## Work required
Find the line containing "556x1046 pixels." in the listing below; reproduce it and every line after, exactly. Skip pictures.
[[ Records supplied open ]]
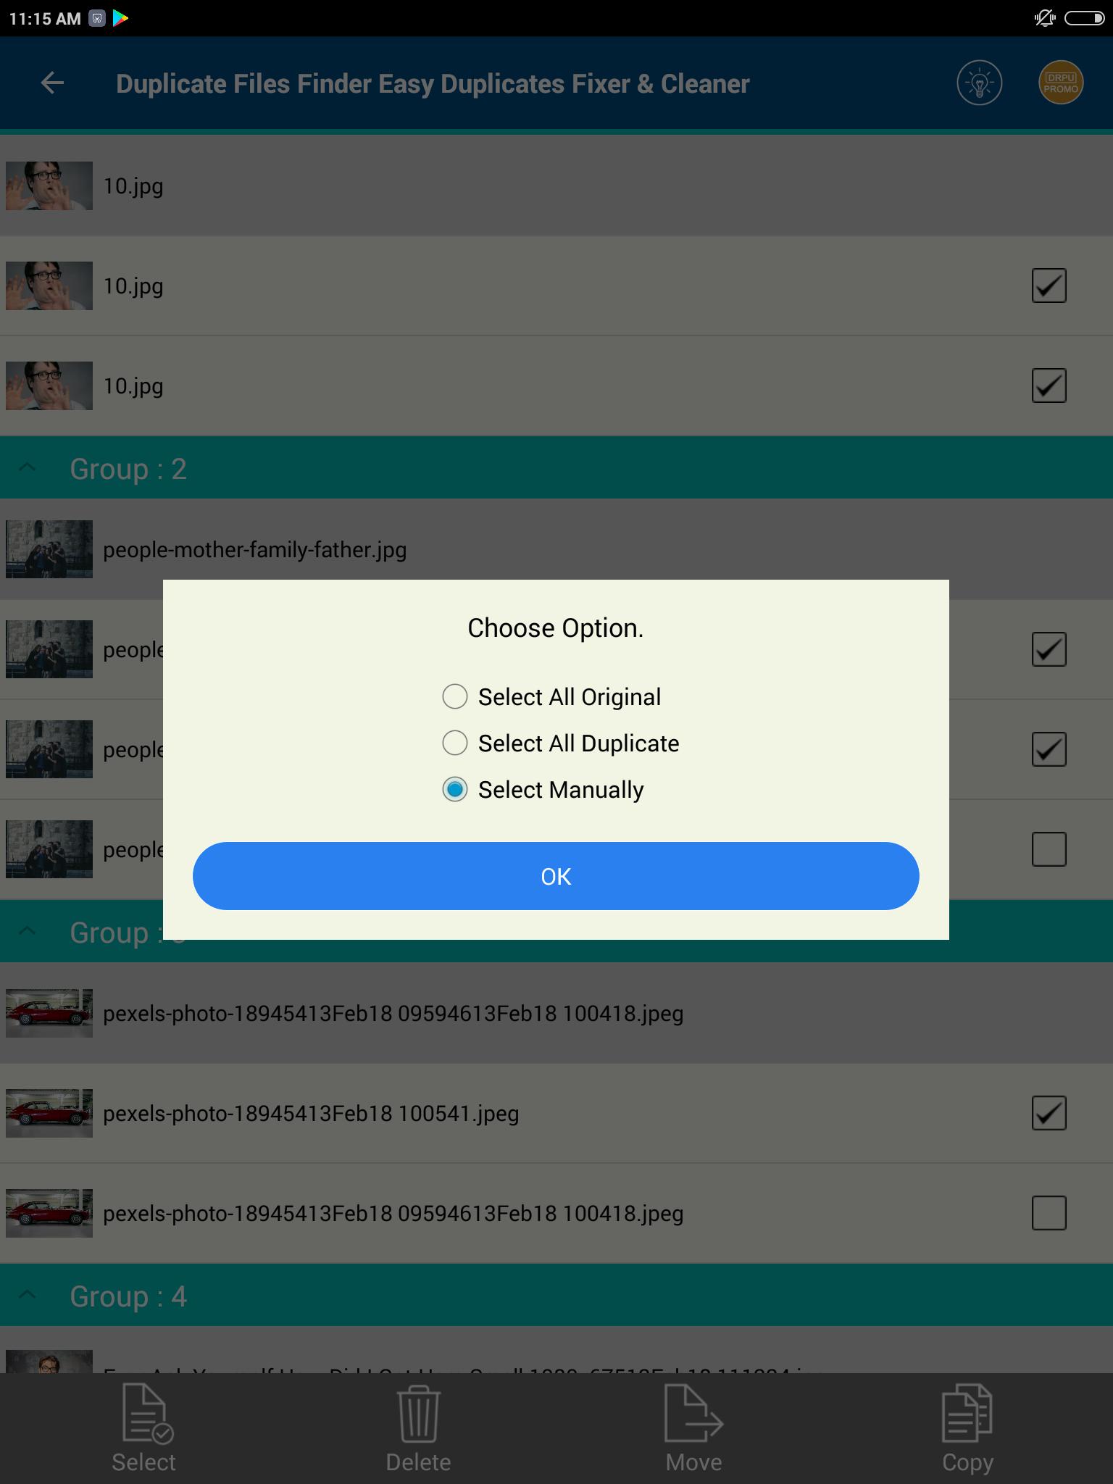
Task: Choose the Select All Original radio button
Action: point(455,696)
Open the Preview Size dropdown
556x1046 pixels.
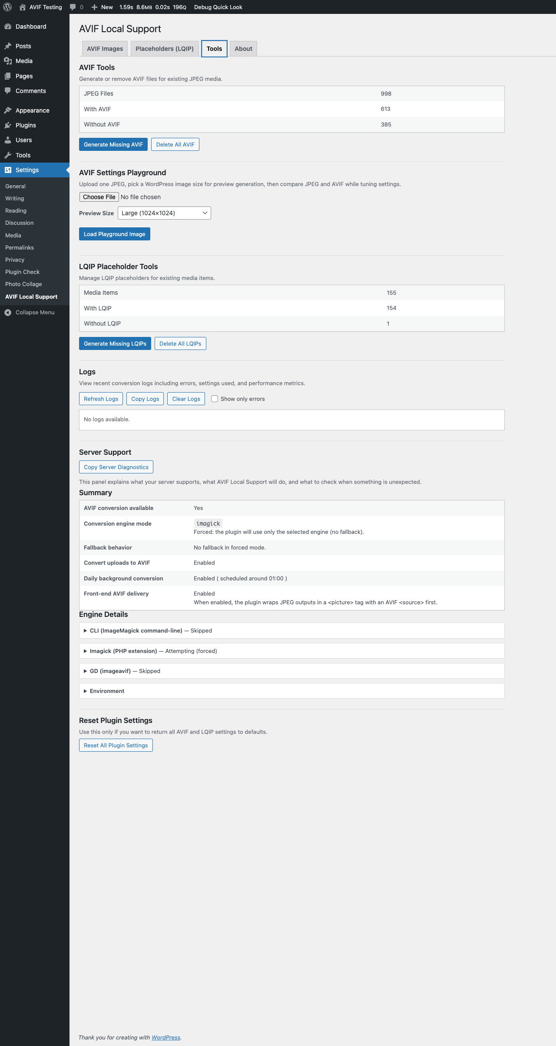click(164, 213)
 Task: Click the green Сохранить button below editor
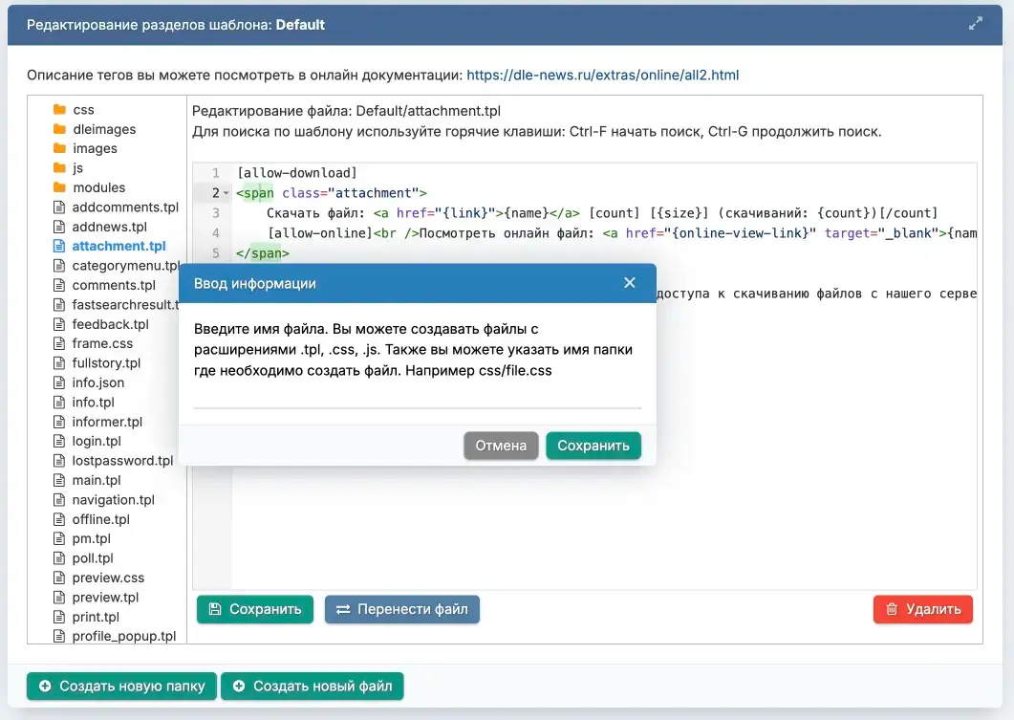(x=255, y=609)
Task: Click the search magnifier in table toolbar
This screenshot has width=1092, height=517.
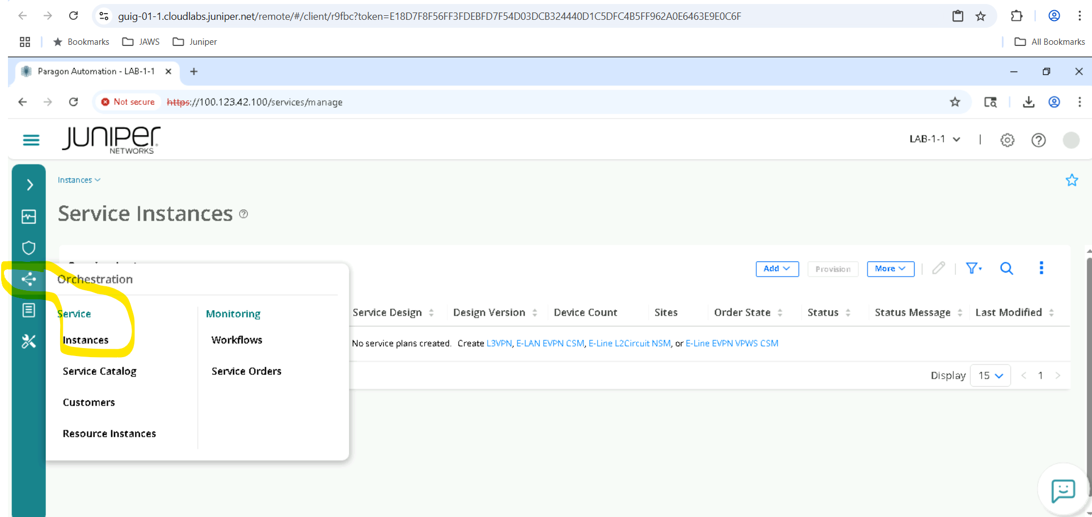Action: click(x=1006, y=268)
[[ Records supplied closed ]]
## Exercise result
556x1046 pixels.
click(164, 213)
 Task: Click the green Сохранить button below editor
(x=255, y=609)
Task: Click the search magnifier in table toolbar
This screenshot has width=1092, height=517.
Action: click(x=1006, y=268)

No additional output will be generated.